* BEGIN TEXT PROVIDED *

Re: [RFC PATCH v2 1/1] kvm: Add documentation and ABI/API header for VM introspection

Paolo Bonzini <pbonzini@xxxxxxxxxx> · Mon, 7 Aug 2017 17:56:43 +0200

On 07/08/2017 16:12, Mihai Donțu wrote:
> On Mon, 2017-08-07 at 15:49 +0200, Paolo Bonzini wrote:
>> On 07/08/2017 15:25, Mihai Donțu wrote:
>>>> "Pause all VCPUs and stop all DMA" would definitely be a layering
>>>> violation, so it cannot be added.
>>>>
>>>> "Pause all VCPUs" is basically a shortcut for many "pause the VCPU with
>>>> a given id" commands.  I lean towards omitting it.
>>>
>>> The case where the introspector wants to scan the guest memory needs a
>>> KVMI_PAUSE_VM, which as discussed in a previous email, can be the
>>> actual qemu 'pause' command.
>>
>> Do you mean it needs to stop DMA as well?
> 
> No, DMA can proceed normally. I remain of the opinion that KVMI users
> must know what guest memory ranges are OK to access by looking at MTRR-
> s, PAT or guest kernel structures, or a combination of all three.

Ok, good.  Sorry if I am dense on the DMA/no-DMA cases.  (But, I don't
understand your remark about guest memory ranges; the point of
bus-master DMA is that it works on any memory, and cache snooping makes
it even easier for hypothetical malware to do memory writes via
bus-master DMA).

>>> However, we would like to limit the
>>> communication channels we have with the host and not use qmp (or
>>> libvirt/etc. if qmp is not exposed). Instead, have a command that
>>> triggers a KVM_RUN exit to qemu which in turn will call the underlying
>>> pause function used by qmp. Would that be OK with you?
>>
>> You would have to send back something on completion, and then I am
>> worried of races and deadlocks.  Plus, pausing a VM at the QEMU level is
>> a really expensive operation, so I don't think it's a good idea to let
>> the introspector do this.  You can pause all VCPUs, or use memory page
>> permissions.
> 
> Pausing all vCPU-s was my first thought, I was just trying to follow
> your statement: "I lean towards omitting it". :-)

Yes, and I still do because a hypothetical "pause all VCPUs" command
still has the issue that you could get other events before the command
completes.  So I am not convinced that a specialized command actually
makes the introspector code much simpler.

I hope you understand that I want to keep the trusted base (not just the
code I maintain, though that is a secondary benefit ;)) as simple as
possible.

> It will take a bit of user-space-fu, in that after issuing N vCPU pause
> commands in a row we will have to wait for N events, which might race
> with other events (MSR, CRx etc.) which need handling otherwise the
> pause ones will not arrive

The same issue would be there in QEMU or KVM though.

* END TEXT PROVIDED *

PROBLEM TO SOLVE
Continue the VM introspection email thread from its last line. The items that follow were taken from a separate source.

* BEGIN DATA *

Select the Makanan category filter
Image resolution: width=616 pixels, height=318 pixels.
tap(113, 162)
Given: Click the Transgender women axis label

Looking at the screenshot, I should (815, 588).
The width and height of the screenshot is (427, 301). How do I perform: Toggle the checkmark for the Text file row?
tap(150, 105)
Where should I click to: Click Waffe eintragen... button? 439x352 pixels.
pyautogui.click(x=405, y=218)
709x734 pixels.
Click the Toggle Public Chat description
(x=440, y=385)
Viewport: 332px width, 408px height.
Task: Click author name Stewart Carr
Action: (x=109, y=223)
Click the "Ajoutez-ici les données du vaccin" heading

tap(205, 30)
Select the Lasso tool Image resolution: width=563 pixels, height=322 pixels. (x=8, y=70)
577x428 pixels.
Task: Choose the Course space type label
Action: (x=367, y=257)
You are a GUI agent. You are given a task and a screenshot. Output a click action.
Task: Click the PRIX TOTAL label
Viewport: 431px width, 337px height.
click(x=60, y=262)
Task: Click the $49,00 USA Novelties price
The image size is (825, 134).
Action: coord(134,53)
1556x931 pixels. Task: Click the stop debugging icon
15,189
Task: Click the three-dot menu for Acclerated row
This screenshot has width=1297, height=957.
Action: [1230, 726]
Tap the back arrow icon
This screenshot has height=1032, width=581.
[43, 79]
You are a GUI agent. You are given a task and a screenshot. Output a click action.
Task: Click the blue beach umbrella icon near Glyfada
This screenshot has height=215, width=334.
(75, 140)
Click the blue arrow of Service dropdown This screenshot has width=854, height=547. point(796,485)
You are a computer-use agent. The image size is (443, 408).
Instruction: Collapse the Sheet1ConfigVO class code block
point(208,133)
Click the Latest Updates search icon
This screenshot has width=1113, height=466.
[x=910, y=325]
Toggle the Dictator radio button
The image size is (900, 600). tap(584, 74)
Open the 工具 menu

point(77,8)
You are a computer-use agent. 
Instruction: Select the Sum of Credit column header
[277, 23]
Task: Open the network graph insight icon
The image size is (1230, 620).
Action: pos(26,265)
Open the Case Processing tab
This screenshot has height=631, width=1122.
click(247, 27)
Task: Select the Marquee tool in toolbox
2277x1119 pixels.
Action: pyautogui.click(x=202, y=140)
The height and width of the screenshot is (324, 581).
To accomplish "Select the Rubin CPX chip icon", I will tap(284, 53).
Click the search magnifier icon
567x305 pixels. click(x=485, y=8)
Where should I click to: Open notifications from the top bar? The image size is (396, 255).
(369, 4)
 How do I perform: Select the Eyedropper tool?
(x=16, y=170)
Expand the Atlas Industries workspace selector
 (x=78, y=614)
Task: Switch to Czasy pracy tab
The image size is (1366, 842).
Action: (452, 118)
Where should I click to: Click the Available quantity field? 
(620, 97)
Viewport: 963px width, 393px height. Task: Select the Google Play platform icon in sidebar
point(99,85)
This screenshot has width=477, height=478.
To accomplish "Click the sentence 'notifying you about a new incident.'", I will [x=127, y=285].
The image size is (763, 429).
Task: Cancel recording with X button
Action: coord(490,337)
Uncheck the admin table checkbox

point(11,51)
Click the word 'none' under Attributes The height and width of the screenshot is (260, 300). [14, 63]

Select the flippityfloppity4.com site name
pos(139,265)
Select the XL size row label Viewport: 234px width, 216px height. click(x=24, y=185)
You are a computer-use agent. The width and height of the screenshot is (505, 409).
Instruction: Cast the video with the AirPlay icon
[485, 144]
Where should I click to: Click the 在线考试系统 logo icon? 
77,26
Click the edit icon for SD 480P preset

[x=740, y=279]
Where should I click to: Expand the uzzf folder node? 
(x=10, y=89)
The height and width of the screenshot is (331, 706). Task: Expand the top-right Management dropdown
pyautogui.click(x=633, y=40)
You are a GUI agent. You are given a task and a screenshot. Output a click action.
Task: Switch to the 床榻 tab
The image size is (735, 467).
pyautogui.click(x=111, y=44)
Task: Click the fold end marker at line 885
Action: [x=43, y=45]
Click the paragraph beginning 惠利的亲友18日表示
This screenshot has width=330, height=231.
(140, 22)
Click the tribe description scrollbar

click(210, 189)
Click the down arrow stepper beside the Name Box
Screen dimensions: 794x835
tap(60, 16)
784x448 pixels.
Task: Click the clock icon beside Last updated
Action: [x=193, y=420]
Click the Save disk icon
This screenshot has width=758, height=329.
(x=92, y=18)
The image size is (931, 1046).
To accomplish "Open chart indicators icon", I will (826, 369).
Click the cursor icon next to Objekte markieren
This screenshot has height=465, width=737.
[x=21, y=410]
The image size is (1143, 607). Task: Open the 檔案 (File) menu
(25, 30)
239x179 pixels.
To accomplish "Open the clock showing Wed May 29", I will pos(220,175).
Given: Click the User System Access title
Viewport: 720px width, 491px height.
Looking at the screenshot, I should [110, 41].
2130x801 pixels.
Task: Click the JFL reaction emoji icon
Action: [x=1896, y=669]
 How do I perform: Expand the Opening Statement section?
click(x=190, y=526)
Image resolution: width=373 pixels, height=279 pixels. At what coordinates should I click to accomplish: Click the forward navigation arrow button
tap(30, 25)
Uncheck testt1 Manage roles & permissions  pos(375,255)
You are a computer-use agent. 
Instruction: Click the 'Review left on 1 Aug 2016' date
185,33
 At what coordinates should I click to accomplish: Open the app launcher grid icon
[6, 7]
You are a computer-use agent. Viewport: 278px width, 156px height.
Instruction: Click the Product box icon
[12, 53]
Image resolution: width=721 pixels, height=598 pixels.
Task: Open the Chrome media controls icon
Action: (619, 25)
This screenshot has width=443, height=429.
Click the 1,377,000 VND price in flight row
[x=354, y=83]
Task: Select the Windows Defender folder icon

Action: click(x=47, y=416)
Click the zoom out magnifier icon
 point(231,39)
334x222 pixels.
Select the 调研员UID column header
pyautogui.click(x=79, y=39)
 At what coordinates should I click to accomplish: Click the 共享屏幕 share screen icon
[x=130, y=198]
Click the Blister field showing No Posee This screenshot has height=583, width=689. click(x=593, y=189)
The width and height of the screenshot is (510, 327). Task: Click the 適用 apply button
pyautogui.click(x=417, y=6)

* END DATA *

ANSWER TO THIS TASK
If you can always request "pause all vCPUs" from an event handler,
avoiding deadlocks is relatively easy.  If you cannot ensure that, for
example because of work that is scheduled periodically, you can send a
KVM_PAUSE command to ensure the work is done in a safe condition.

Then you get the following pseudocode algorithm:

    // a vCPU is not executing guest code, and it's going to check
    // num_pause_vm_requests before going back to guest code
    vcpu_not_running(id) {
        unmark vCPU "id" as running
        if (num vcpus running == 0)
            cond_broadcast(no_running_cpus)
    }

    pause_vcpu(id) {
        mark vCPU "id" as being-paused
        send KVMI_PAUSED for the vcpu
    }

    // return only when no vCPU is in KVM_RUN
    pause_vm() {
        if this vCPU is running
            if not in an event handler
                // caller should do pause_vcpu and defer the work
                return

            // we know this vCPU is not KVM_RUN
            vcpu_not_running()

        num_pause_vm_requests++
        if (num vcpus running > 0)
            for each vCPU that is running and not being-paused
                pause_vcpu(id)
            while (num vcpus running > 0)
                cond_wait(no_running_vcpus)
    }

    // tell paused vCPUs that they can resume
    resume_vm() {
        num_pause_vm_requests--
        if (num_pause_all_requests == 0)
            cond_broadcast(no_pending_pause_vm_requests)
        // either we're in an event handler, or a "pause" command was
        // sent for this vCPU.  in any case we're guaranteed to do an
        // event_reply sooner or later, which will again mark the vCPU
        // as running
    }

    // after an event reply, the vCPU goes back to KVM_RUN.  therefore
    // an event reply can act as a synchronization point for pause-vm
    // requests: delay the reply if there's such a request
    event_reply(id, data) {
        if (num_pause_vm_requests > 0) {
            if vCPU "id" is running
                vcpu_not_running(id)
            while (num_pause_vm_requests > 0)
                cond_wait(no_pending_pause_vm_requests)
        }
        mark vCPU "id" as running
        send event reply on KVMI socket
    }

    // this is what you do when KVM tells you that the guest is either
    // in userspace, or waiting to be woken up ("paused" event).  from
    // the introspector POV the two are the same.
    vcpu_ack_pause(id) {
        vcpu_not_running(id)
        unmark vCPU "id" as being-paused

        // deferred work presumably calls pause_vm/resumve_vm, and this
        // vCPU is not running now, so this is a nice point to flush it
        if any deferred work exists, do it now
    }

and on the KVMI read handler:

    on reply to "pause" command:
        if reply says the vCPU is currently in userspace
            // we'll get a KVMI_PAUSED event as soon as the host
            // reenters KVM with KVM_RUN, but we can already say the
            // CPU is not running
            vcpu_ack_pause()

    on "paused" event:
        vcpu_ack_pause()
        event_reply()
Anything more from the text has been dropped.